## Task brief
Go to the line below containing "Task: Add a 子节点 child node" and print exactly from there through the line containing "The height and", both included. Print nothing else.

## Working data
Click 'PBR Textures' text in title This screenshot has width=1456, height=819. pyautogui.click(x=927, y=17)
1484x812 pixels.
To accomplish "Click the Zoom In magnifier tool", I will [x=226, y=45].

...

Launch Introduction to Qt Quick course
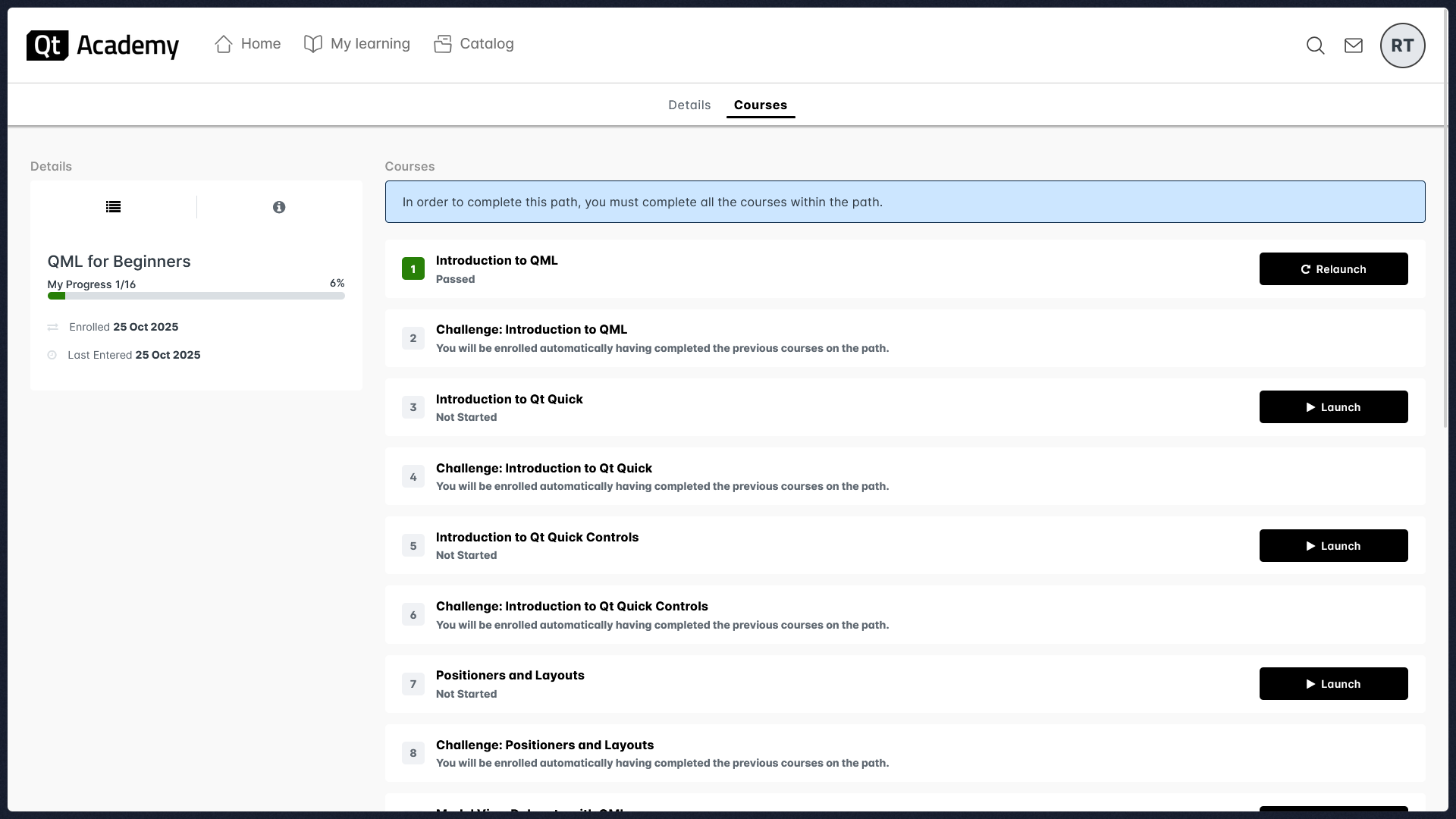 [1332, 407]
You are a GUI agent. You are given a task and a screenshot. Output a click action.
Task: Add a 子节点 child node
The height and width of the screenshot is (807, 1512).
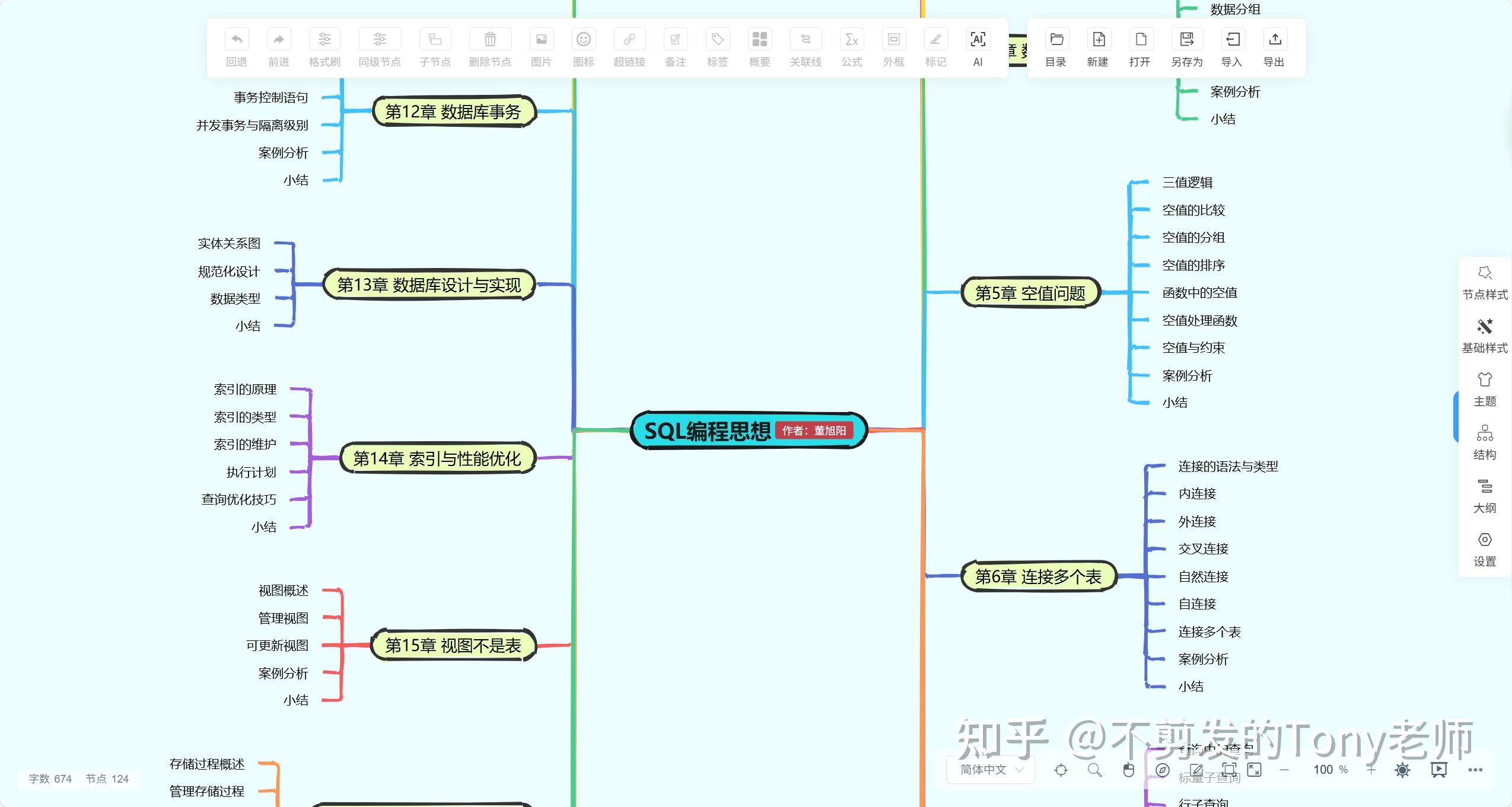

...

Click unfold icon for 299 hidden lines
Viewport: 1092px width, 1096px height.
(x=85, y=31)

## Response to the task
Task: Add a 子节点 child node
The height and width of the screenshot is (807, 1512).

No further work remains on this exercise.